5. The university system also has a hand in this. It's amazing how many people: a) participate in riots/murder, b) go to prison, and then c)are awarded an academic job. Angela Davis. Ron Karenga. William Ayers.
After this civilization has collapsed, future historians may look back and decide that the tenure system and the inability of governments to keep certain professional pot stirrers in prison was a Very Bad Idea.
Quotable quotes:
1. (p.42): Before government made work more or less optional, people had no choice but to go where the jobs were. They felt an obligation to make a living.
2. (Hoffer): "Every great cause begins as a movement, becomes a business, and eventually degenerates into a racket." (Cashill insert): "Kendi's brand of anti-racism skipped the first two phases. It was conceived as a racket."
3. (p.120): Brennan apparently failed to anticipate the parents of all races might object to putting their little ones on buses for exhausting hours every day to solve someone else's theoretical problem.

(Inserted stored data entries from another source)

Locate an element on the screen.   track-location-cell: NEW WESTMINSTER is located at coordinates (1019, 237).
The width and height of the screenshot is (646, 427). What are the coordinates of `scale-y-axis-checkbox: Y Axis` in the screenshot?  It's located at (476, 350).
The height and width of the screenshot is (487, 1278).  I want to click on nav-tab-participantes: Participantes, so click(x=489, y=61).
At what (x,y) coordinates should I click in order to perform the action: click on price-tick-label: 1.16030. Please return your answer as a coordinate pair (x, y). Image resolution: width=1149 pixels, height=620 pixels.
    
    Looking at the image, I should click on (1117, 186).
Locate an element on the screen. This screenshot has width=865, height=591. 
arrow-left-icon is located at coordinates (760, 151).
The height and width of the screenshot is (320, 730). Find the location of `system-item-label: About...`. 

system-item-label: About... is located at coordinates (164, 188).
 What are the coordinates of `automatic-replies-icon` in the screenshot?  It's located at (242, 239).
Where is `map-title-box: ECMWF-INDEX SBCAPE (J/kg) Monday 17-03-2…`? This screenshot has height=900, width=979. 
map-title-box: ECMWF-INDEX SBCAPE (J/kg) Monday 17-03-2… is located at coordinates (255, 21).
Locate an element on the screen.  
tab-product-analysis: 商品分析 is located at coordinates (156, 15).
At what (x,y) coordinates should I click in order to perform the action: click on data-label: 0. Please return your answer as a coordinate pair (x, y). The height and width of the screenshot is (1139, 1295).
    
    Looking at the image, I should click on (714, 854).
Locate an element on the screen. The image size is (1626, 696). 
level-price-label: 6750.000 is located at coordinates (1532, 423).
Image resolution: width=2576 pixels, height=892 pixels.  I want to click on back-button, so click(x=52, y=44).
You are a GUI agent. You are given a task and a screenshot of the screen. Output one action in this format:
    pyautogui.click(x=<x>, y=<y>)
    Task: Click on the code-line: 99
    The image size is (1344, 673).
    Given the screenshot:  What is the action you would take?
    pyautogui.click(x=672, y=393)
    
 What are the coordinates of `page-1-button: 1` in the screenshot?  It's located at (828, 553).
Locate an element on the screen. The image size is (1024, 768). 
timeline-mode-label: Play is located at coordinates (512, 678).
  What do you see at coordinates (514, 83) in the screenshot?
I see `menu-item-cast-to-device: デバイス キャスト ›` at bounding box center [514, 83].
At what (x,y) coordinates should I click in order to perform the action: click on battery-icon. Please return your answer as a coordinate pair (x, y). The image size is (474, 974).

4. (p.123) Between 1960 and 1980, Newark lost more than 150,000 white residents. During the same. Detroit and Chicago each lost close to a million, the great majority of whom were ethnic and working class.
5. (p.145) Election fraud is a cottage industry in Newark.
6. (p.220) Whites in Newark saw the world more clearly. Having grown up around and among people of color, they do not romanticize them..... As one friend tells me, "I had the guilt beaten out of me a long time ago."
7. (p.234, Jesse Lee Peterson): "In Alabama, I had been taught not to hate..... Hate of the white man in particular gave me a satisfying way to explain all my other failures."
8. (p.240, Amiri Baraka): "Rob whitey, rape his daughter, and burn him." / "You can help by dying. You are a cancer. You can help the world's people with your death."
Verdict: Recommended
Supplemental notes:
The 10 worst run cities in the United States (according to WalletHub), and how black they are:
150. Detroit, MI (82%)
149. St. Louis, MO (48%)
148. Jackson, MS (71%)
147. Shreveport, LA (56%)
146. Flint, MI (60%)
145. Stockton, CA (12%)
144. Gary, IN (84%)
143. Toledo, OH (27%)
142. Memphis, TN (63%)
141. Cleveland, OH (53%)
140. Baton Rouge, LA (50%)
I am surprised that Baltimore wasn't in here. I know that of their last 3 mayors one had to step down and a couple more had fraud charges. (For the record, they are #129, 64% black.)
Average percent black. 55%
Standard Deviation. 20%
The 10 best run cities in the United States, and how black they are.
1. Nampa, ID (1%)
2. Provo, UT (1%)
3. Boise, ID (2%)
4. Durham, NC (37%)
5. Lexington-Fayette, KY (8%)
6. Las Cruces, NM (3%)
7. Billings, MT (1%)
8. Virginia Beach, VA (20%)
9. Missoula, MT (1%)
10. Fargo, ND (3%)
Average percent black. 7.7%
Standard deviation. 11.2%
Interesting. (Durham should probably be thrown out because it is such an outlier. But I'll leave it in just the same.)